Problem details.
Starting at the line with "The width and", return every line through the final one of the data, word for word. Pictures stay out.

[Collected data]
"""

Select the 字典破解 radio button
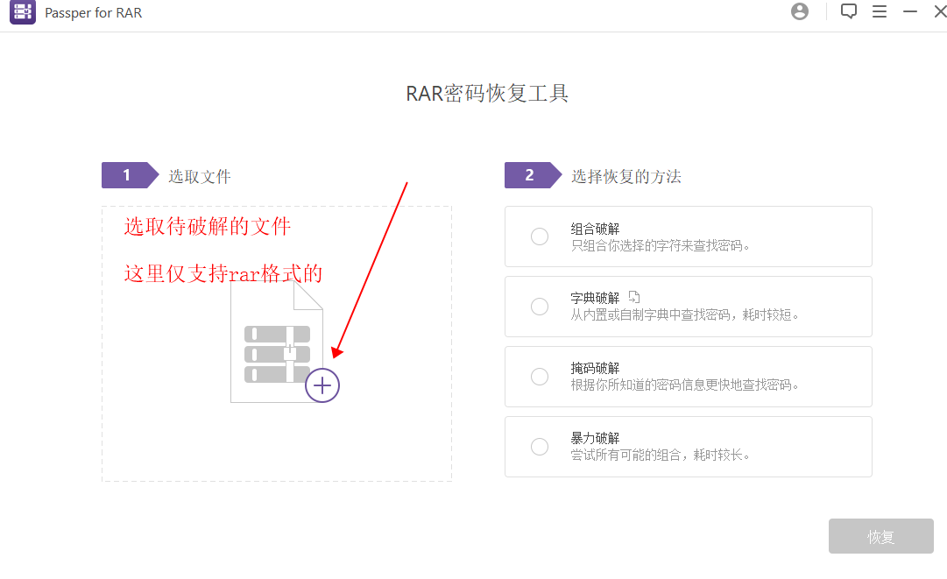This screenshot has height=579, width=947. coord(540,307)
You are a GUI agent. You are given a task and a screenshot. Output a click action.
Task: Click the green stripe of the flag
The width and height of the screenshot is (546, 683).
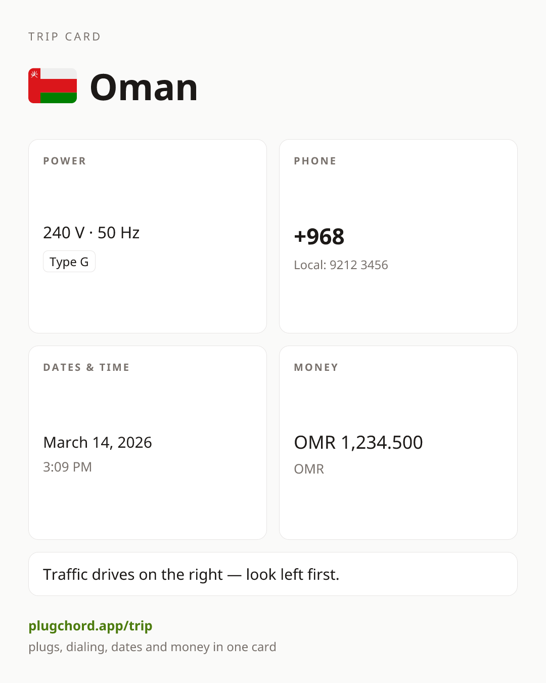click(x=59, y=98)
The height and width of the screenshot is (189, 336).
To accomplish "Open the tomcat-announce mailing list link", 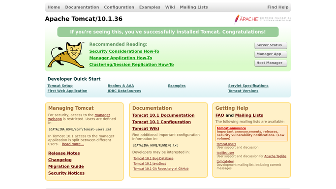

"""

Result.
The width and height of the screenshot is (546, 683).
click(x=59, y=98)
The height and width of the screenshot is (189, 336).
To accomplish "Open the tomcat-announce mailing list link", 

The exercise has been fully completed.